Tip: Avoid spin when writing health news
In a 2017 BMJ paper, the authors of the BMC Medicine study by Boutron and colleagues listed several types of spin that they identified and removed from health news stories. I have adapted their list here. This is a good reminder of what to keep out of your news stories as you write them.
- Spin in the headline
- Misleading reporting of study design
- If an animal study, not reporting the study population
- Not reporting all of the primary outcomes
- Not reporting adverse events
- Using a word or phrase that overly emphasizes the beneficial effects of the treatment
- Not reporting the limitations of the study
- Claiming a beneficial effect even though the results were not statistically significant
- Claiming the treatment is safe even when there were adverse events
- Claiming a causal effect even though the study wasn’t randomized
- Not mentioning the absolute size of the effect
- Incorrectly implying that the results may apply to the clinic
Tip: Caution readers about limitations of studies
The BMJ paper also included standardized text that can be used to caution readers about the limitations of a study.
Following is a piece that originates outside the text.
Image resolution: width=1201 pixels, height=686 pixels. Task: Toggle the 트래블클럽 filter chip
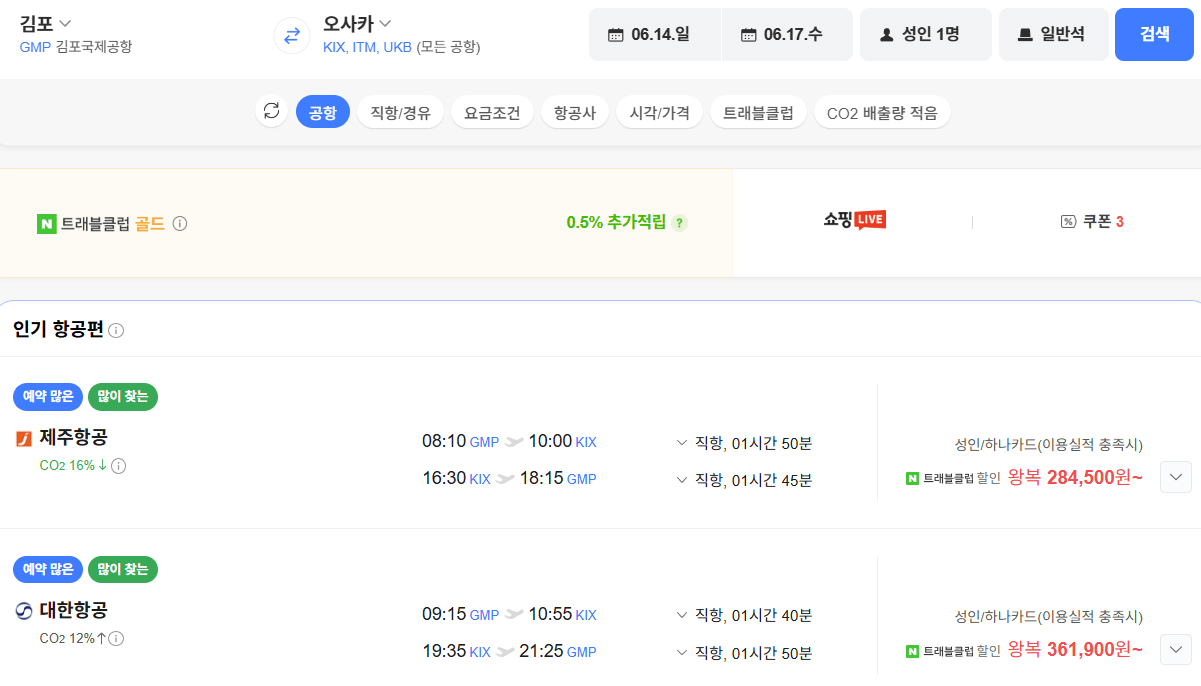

Again, this is a good list to have handy when writing health news stories. These include:
- Animal or laboratory study: “The study was based on animals. It is impossible to know whether or not this treatment will work on humans.”
- Small study: “These results are based on a small study. Larger studies are needed to understand whether the treatment works across a large population.”
- Uncontrolled study or lack of comparison group: “Everyone in this study took drug X. Without investigating patients who did not take that drug, it is impossible to know whether taking drug X accounted for the outcome.”
- Controlled but not randomized study: “The study participants were not randomized. We do not know whether it was drug X or something else that accounted for the observed effects.”
- Important adverse event: “The benefit observed should be weighed against the adverse effects (or other downsides such as inconvenience, cost, etc.).”